The tactics have defined the grassroots movement Idle No More and Attawapiskat Chief Theresa Spence liquid-only diet until she has a joint meeting with PM Harper and Governor General David Johnston.
Quite frankly, there are faults on both sides when it comes to the friction between the federal government and First Nations people. The feds have long dragged their heels on dealing with First Nations’ issues while aboriginal people are frustrated with seeing their treaty rights ignored or set aside. But deeper than that, there are the accumulated effects from being marginalized, disrespected or forgotten.
In 2005, Paul Martin’s Liberal government signed the Kelowna Accord to provide $5.5 billion in spending over five years on education, housing, health care, economic development and skills training for natives. The following year the Harper government dumped it.
The recent report released by the Missing Women Commission brought attention to the culture of indifference by officials toward the disappearance or murders of many aboriginal women.
Meanwhile non-native Canadians are just as frustrated and confused. Billions of dollars are poured into band council coffers every year. Where does all that money go?
The annual budget for Aboriginal Affairs and Northern Development Canada (AANDC) is about $7.8 billion for the 2012-2013 year and some 83 per cent goes directly to transfer payments to bands. Actual expenditure for community infrastructure has averaged $1.1 billion annually since 2004 to 2012 and according to the AANDC website actual expenditures for education and social development have both increased annually since 2004.
Some of these numbers are about to change with the Department facing $165 million in spending cuts over the coming three years.
So why is it, when billions of dollars are provided to bands across the country, housing on so many reserves remains worse than third world country accommodation?

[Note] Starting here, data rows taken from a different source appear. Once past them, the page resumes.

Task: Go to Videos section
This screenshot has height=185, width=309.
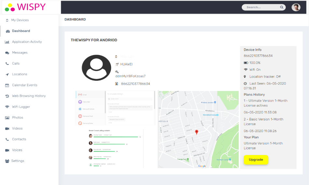Action: 17,129
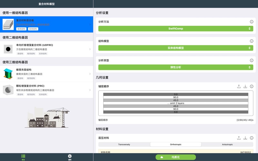
Task: Open the SwiftComp analysis method dropdown
Action: click(x=175, y=29)
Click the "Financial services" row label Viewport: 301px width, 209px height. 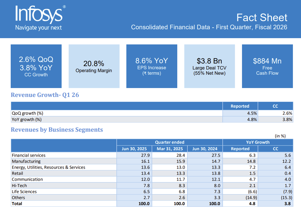(29, 155)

To Canada’s embarrassment, Attawapiskat is the poster village.
Last week an audit done on the Attawapiskat financials by Deloitte and Touche stated that 81 per cent of a total of over 1,000 money transactions did not have the proper paperwork and 61 per cent had none at all. This audit targeted $104 million transferred to the 1,828-population community in northern Ontario between 2005 and 2011.

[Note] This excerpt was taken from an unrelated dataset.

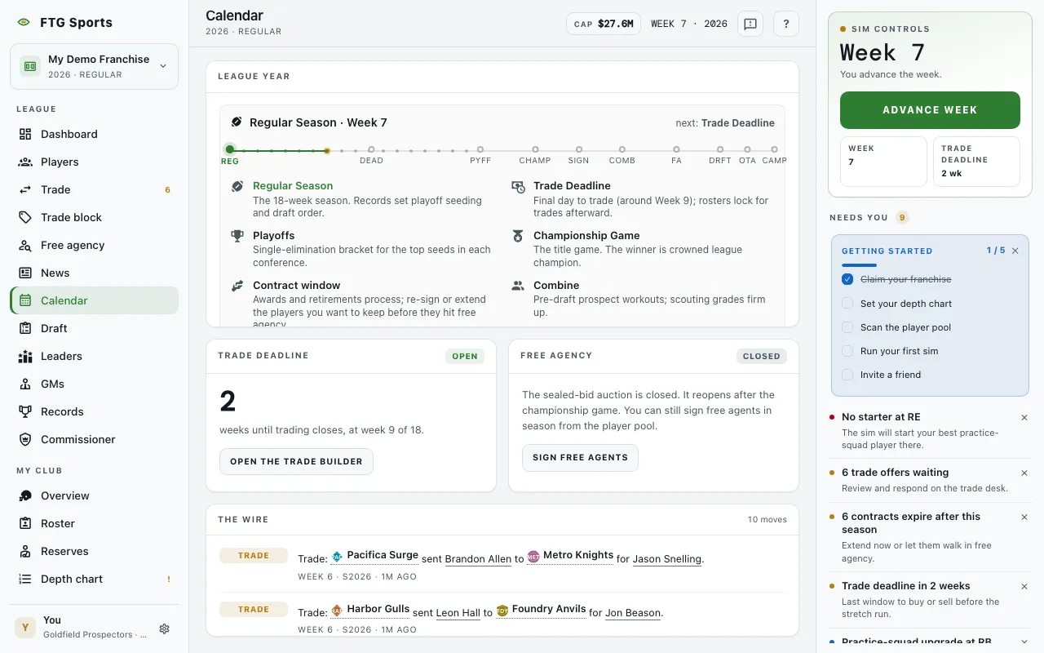1044x653 pixels.
Task: Click the Sign Free Agents button
Action: click(580, 457)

Despite the fact that there are a number of bands that are economically wealthy, many exist on reserves in remote regions of Canada where work and economic opportunities are slim to none. Poverty, addictions, despair, and suicide become hallmarks of a community of people isolated and displaced from mainstream Canada. Why can’t they move location, taking all their treaty rights with them?
There are over 1.17 million aboriginals with over 868,000 registered Indians in Canada, representing nearly four per cent of the population and 615 bands across the country. The number includes Meti and non-status Indians. Last week the Federal Court ruled that the 200,000 Meti and 400,000 non-status Indians are also “Indians” under the Constitution Act indicating they deserve of full treaty rights. Just how Ottawa will react to that remains to be seen.

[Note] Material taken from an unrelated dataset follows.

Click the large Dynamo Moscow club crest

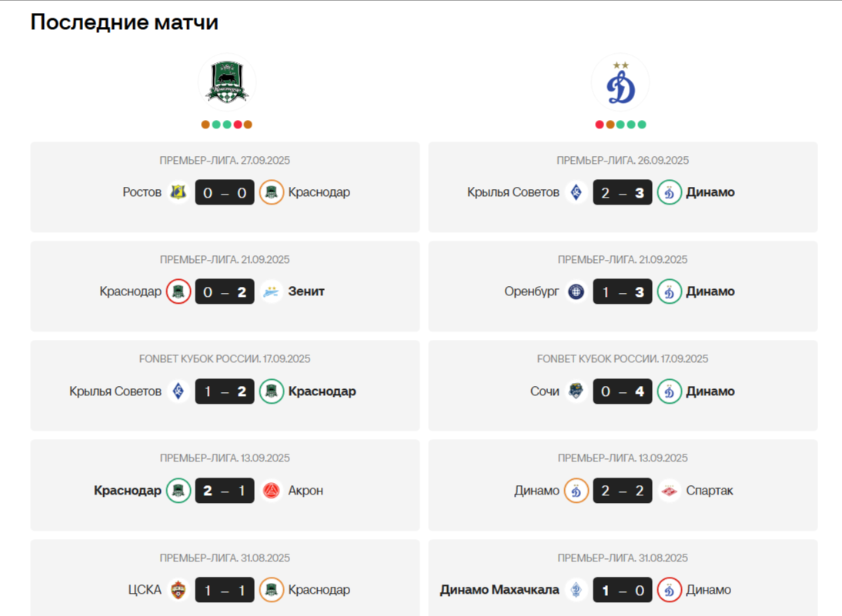coord(620,82)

It was the controversial omnibus budget bills – C-38 and C-45 – that fueled the Idle No More grassroots movement. Changes to environmental assessments, the Indian Act, and Navigable Waters Protection Act were all viewed as threats and infringements on a cultural way of life and on traditional hunting and fishing rights.
The mindsets need to change between the feds, First Nations, and frustrated Canadians. Funding to bands needs to be managed transparently, social issues have to be solved, and treaty rights respected. Until then, nothing moves forward.